Multiple imputations to fill the missing data. Non missing independent variables are used to approximate a missing observations for a dependent variable. Quantitative models were built under Rcpp packages and the C++ library Armadillo.
fill_NA_N(
x,
model,
posit_y,
posit_x,
w = NULL,
logreg = FALSE,
k = 10,
ridge = 1e-06
)
# S3 method for class 'data.frame'
fill_NA_N(
x,
model,
posit_y,
posit_x,
w = NULL,
logreg = FALSE,
k = 10,
ridge = 1e-06
)
# S3 method for class 'data.table'
fill_NA_N(
x,
model,
posit_y,
posit_x,
w = NULL,
logreg = FALSE,
k = 10,
ridge = 1e-06
)
# S3 method for class 'matrix'
fill_NA_N(
x,
model,
posit_y,
posit_x,
w = NULL,
logreg = FALSE,
k = 10,
ridge = 1e-06
)
a numeric matrix or data.frame/data.table (factor/character/numeric/logical) - variables
a character - posibble options ("lm_bayes","lm_noise","pmm")

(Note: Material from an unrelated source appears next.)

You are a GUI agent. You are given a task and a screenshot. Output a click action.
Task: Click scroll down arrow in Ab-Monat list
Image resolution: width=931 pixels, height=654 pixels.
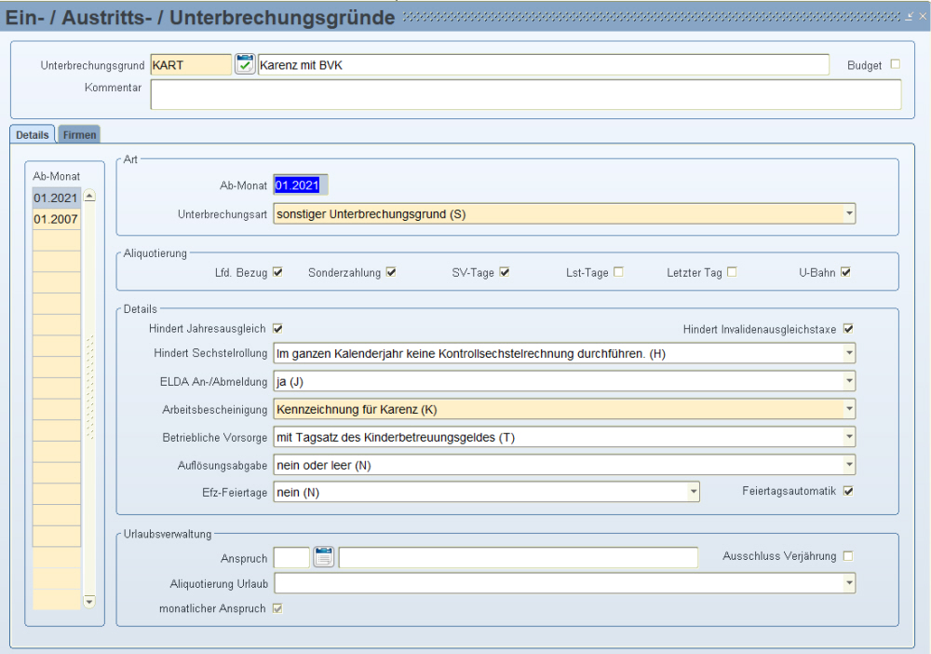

an integer/character - a position/name of dependent variable
an integer/character vector - positions/names of independent variables
a numeric vector - a weighting variable - only positive values, Default: NULL
a boolean - if dependent variable has log-normal distribution (numeric). If TRUE log-regression is evaluated and then returned exponential of results., Default: FALSE
an integer - a number of multiple imputations or for pmm a number of closest points from which a one random value is taken, Default:10
a numeric - a value added to diagonal elements of the x'x matrix, Default:1e-5
load imputations in a numeric/character/factor (similar to the input type) vector format
fill_NA_N(data.frame)
: s3 method for data.frame
fill_NA_N(data.table)
: S3 method for data.table
fill_NA_N(matrix)
: S3 method for matrix
There is assumed that users add the intercept by their own. The miceFast module provides the most efficient environment, the second recommended option is to use data.table and the numeric matrix data type. The lda model is assessed only if there are more than 15 complete observations and for the lms models if number of variables is smaller than number of observations.
library(miceFast)
library(dplyr)
library(data.table)
### Data
# airquality dataset with additional variables
data(air_miss)
### Intro: dplyr
# IMPUTATIONS
air_miss <- air_miss %>%
# Imputations with a grouping option (models are separately assessed for each group)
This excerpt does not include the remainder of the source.